Lori Rolando, MD, MPH, has transitioned into a new role as executive director of Vanderbilt Health and Wellness. In this new role, she will oversee Occupational Health, Health Plus and Work/Life Connections-EAP.
Rolando has been at Vanderbilt for 15 years and, in her previous role as director of the Occupational Health Clinic, has worked closely with all aspects of Health and Wellness.
“I feel like I know all three programs really well,” she said. “I think they are exemplary. They are the standard and are really special. The teams within Health and Wellness are amazing. I couldn’t ask to work with better people every day.
Mary Yarbrough, MD, MPH, who has been over Vanderbilt Health and Wellness since 1994, is working with Rolando through the transition, and will remain at Vanderbilt and continue to oversee several programs, including the Faculty Physician Wellness Program.
Rolando said she is grateful for the guidance and example set by Yarbrough over her years of leadership.
“I couldn’t have a better mentor and leader,” she said. “I look forward to carrying on with the great work she’s done.”
Yarbrough said that the unifying principle behind all her work at Health and Wellness was pulling together all aspects of health and all people of Vanderbilt — she called it “expanding the definition of well-being” — and said she is confident that its programs are in good hands going forward.
“It’s physical heath, it’s mental health, it’s prevention.

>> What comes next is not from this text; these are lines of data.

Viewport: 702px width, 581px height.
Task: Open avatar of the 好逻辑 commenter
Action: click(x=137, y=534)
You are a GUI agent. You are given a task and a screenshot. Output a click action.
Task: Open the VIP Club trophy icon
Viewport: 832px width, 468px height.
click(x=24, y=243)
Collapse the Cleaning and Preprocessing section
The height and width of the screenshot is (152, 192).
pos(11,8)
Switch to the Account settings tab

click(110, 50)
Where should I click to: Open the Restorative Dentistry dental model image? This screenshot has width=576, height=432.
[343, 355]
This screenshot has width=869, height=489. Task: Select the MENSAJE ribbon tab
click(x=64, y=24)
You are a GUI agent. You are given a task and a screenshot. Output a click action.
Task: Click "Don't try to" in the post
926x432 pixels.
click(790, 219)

Health and Wellness is the integration, the umbrella, over all those programs. Weaving into that nurses, physicians, family, staff — all integrated or matrixed.
“I’m thrilled to be turning it over to someone of Dr. Rolando’s skills and capability.”

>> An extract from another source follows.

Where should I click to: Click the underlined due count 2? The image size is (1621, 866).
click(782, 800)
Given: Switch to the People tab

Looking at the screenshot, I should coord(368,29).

Both Yarbrough and Rolando say that the past three years of the COVID-19 pandemic have provided a vigorous stress test for Health and Wellness, and that employees have been well-served by the fact that the programs to deal with the challenges of the pandemic were already here.
“We had the infrastructure in place to take COVID on,” Yarbrough noted.
Rolando said that building on the legacy that Yarbrough provided will involve continuing to engage with Vanderbilt’s expanding workforce about a central question of health: “What well-being means, what it means to each person, and how to foster it.
“We want to be there to support them, wherever they are. In this job we get to take care of our own. It’s a real honor to get to take care of Vanderbilt,” Rolando said.